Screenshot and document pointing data

□ □ □ □

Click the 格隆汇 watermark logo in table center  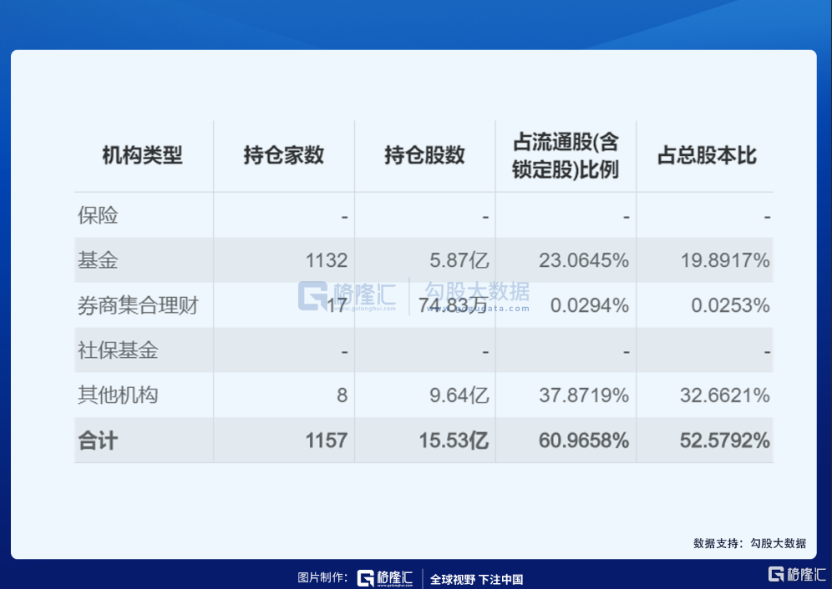[x=347, y=296]
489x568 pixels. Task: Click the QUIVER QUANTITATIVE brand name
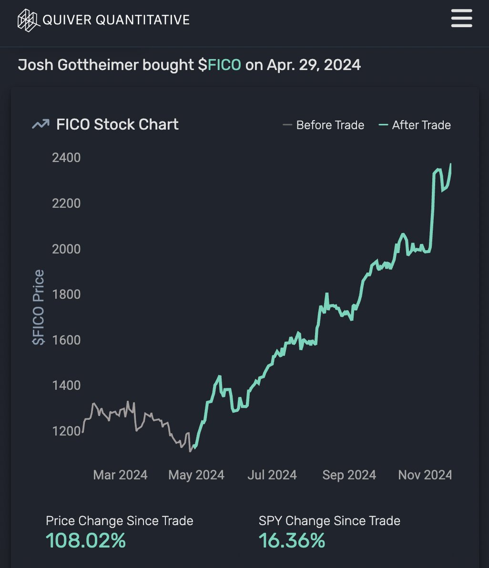pos(116,20)
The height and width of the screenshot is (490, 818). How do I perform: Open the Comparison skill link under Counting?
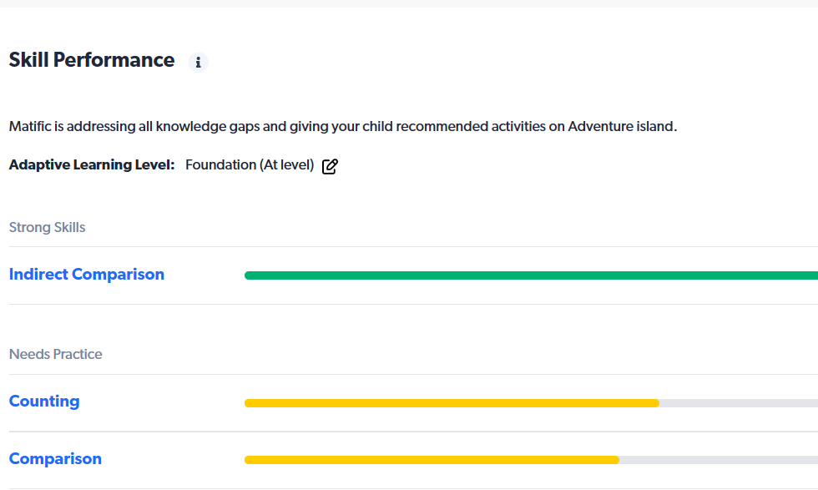pos(55,459)
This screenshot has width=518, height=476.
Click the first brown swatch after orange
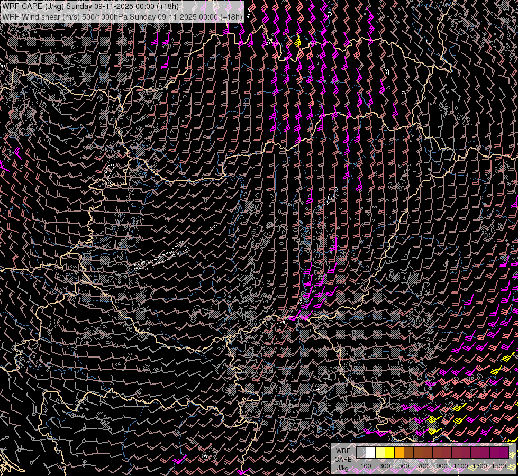408,453
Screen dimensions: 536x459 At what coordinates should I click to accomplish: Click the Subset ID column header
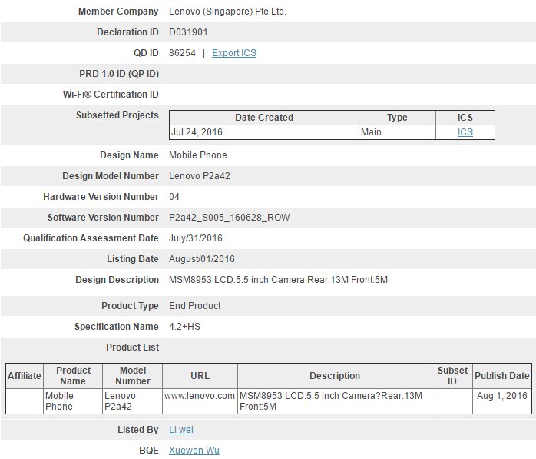pos(452,376)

□ □ □ □

EXERCISE GOAL> Arrange the rows from the line containing "The height and" through the end of the records as a Markdown table with the columns No. and Line, skipping blank lines. Leave the pictures out of your answer.

ANSWER IN FULL>
| No. | Line |
|---|---|
| 1 | The height and width of the screenshot is (490, 818). How do I perform: Open the Comparison skill link under Counting? |
| 2 | pos(55,459) |
| 3 | This screenshot has width=518, height=476. |
| 4 | Click the first brown swatch after orange |
| 5 | 408,453 |
| 6 | Screen dimensions: 536x459 At what coordinates should I click to accomplish: Click the Subset ID column header |
| 7 | pos(452,376) |